Ну а что же старики, торчащие костью в горле у новой этики юного поколения? Именно так, потому что аллюзии на сегодняшний день и фиги в кармане рассыпаны по спектаклю щедро. Чего стоит акцентированная реплика Бессеменова про то, что «студент есть ученик, а не распорядитель жизни», и его же (на самом деле не его, а супруги) финальный вопрос «За что нас детки-то казнили?».    

Если говорить про Акулину Ивановну, то этот образ актриса Светлана Письмиченко решает в трагикомичном стиле. Боль за любимого супруга и страдания из-за непутевых и не менее любимых детей она сочетает с нарочитым комикованием. И это комикование знакомо. Укоряет Акулина Ивановна детей, а в интонациях явственно слышится Надюха из всенародно любимой комедии: «Ну вот тебе на платье и на мороженое! А тебе, Людка — вот! — на сапоги и на помады!» Но чем ближе к финалу, тем трагичнее ее согбенность, тем раздавленнее она. 

Сам Василий Бессеменов в интерпретации Артура Вахи — настоящий гвоздь, этакий дюбель, который если сломается, то однажды и навсегда. Эта фигура вызывает глубокое уважение. И я не увидел в нем ничего уродливого, отжившего, того, что должна отторгать жизнь. Когда они с супругой возвращаются от всенощной (еще одна «фига»: Бессеменов — в номенклатурном пальто и шапке-пирожке, Акулина Ивановна — в стиле кремлевских жен догорбачевской поры), то попадают в атмосферу всеобщего неприятия. «Идут богомольцы!» — кричит и одновременно по-змеиному шипит Елена Николаевна, а все вокруг начинают разогреваться, бегать и фиглярствовать. «Меня немного раздражает эта беготня», — произносит морально опустошенная Татьяна. И ее чувства вполне можно разделить. На «Мещан» идешь, предполагая несколько иной стиль поведения действующих лиц. На сцене же Нил удобно усаживается, задрав ноги на семейный стол. Примерно так поступил Василий Сенин с пьесой Горького. 

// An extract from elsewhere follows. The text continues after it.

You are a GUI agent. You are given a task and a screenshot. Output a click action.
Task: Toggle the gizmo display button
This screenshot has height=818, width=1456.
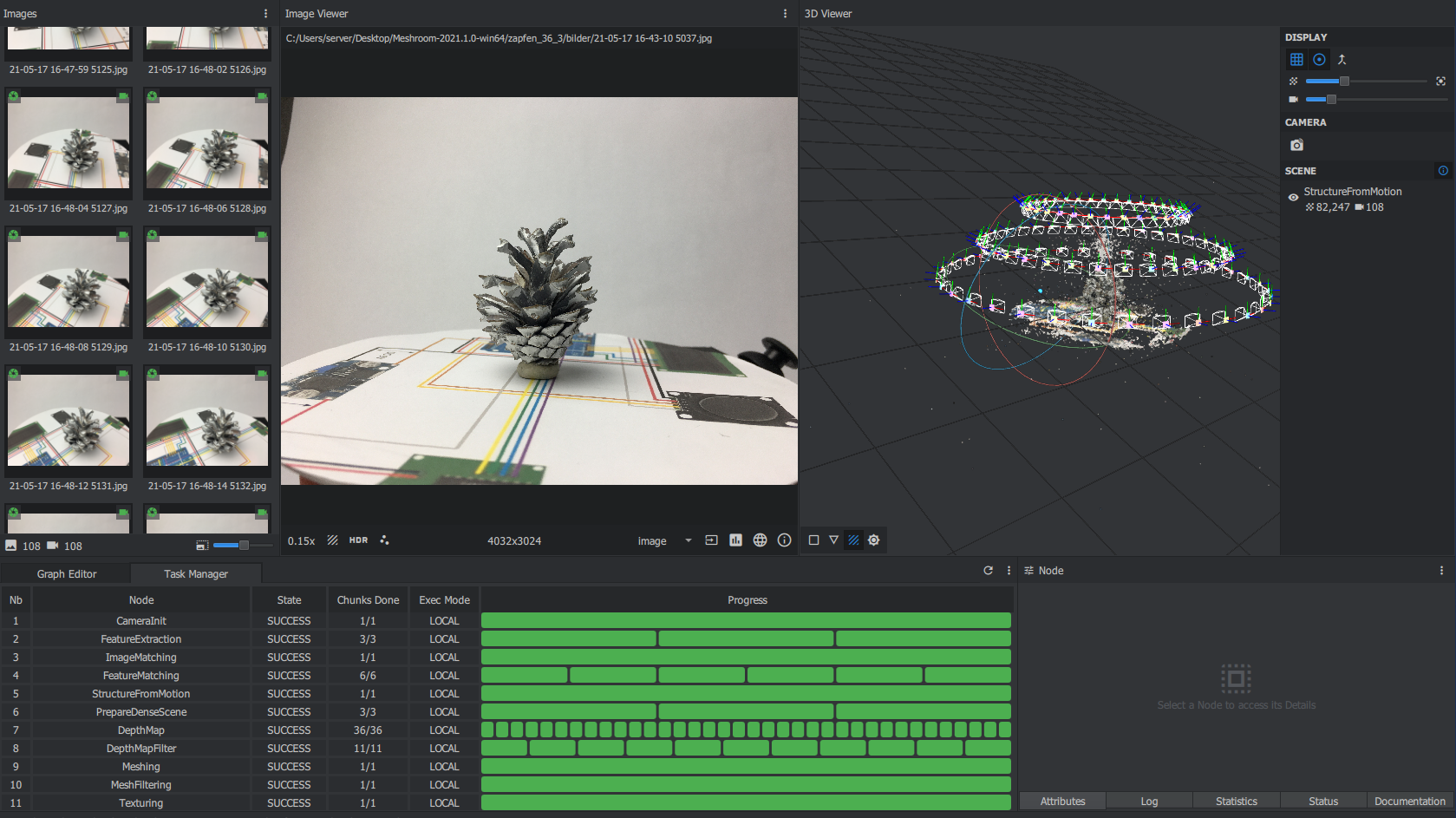[1319, 60]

Так что же, на новых «Мещан» не стоит идти? Отнюдь. Несмотря на все странности, спектакль интересен. И это заслуга актеров: каждый из них выписал свою роль блистательно — от главных действующих лиц до эпизодического доктора (яркая работа старейшины труппы Олега Левакова). Будет странным, если спектакль не получит премию за лучший актерский ансамбль. Не вина артистов, что цельной картины в итоге не сложилось. Что мы не увидели ни драмы, ни трагедии, ни фарса. 

Впрочем, вряд ли это и злой умысел режиссера. Бывает так, что захотелось высказаться, а в итоге не получилось. С этой оценкой можно не согласиться: в зале было очень много молодых зрителей, и они горячо реагировали на зрелище. Смущает только то, что они веселились над теми сценами, где следовало бы если не плакать, то призадуматься. Реагировали на внешнее, а не на внутреннее.

Из зала выходил огорченным. Публика — дура. Режиссер, выходит, тоже. Тягостно чувствовать себя умнее всех. Неужели пришла пора приобрести шапку-пирожок и ворчать на студентов?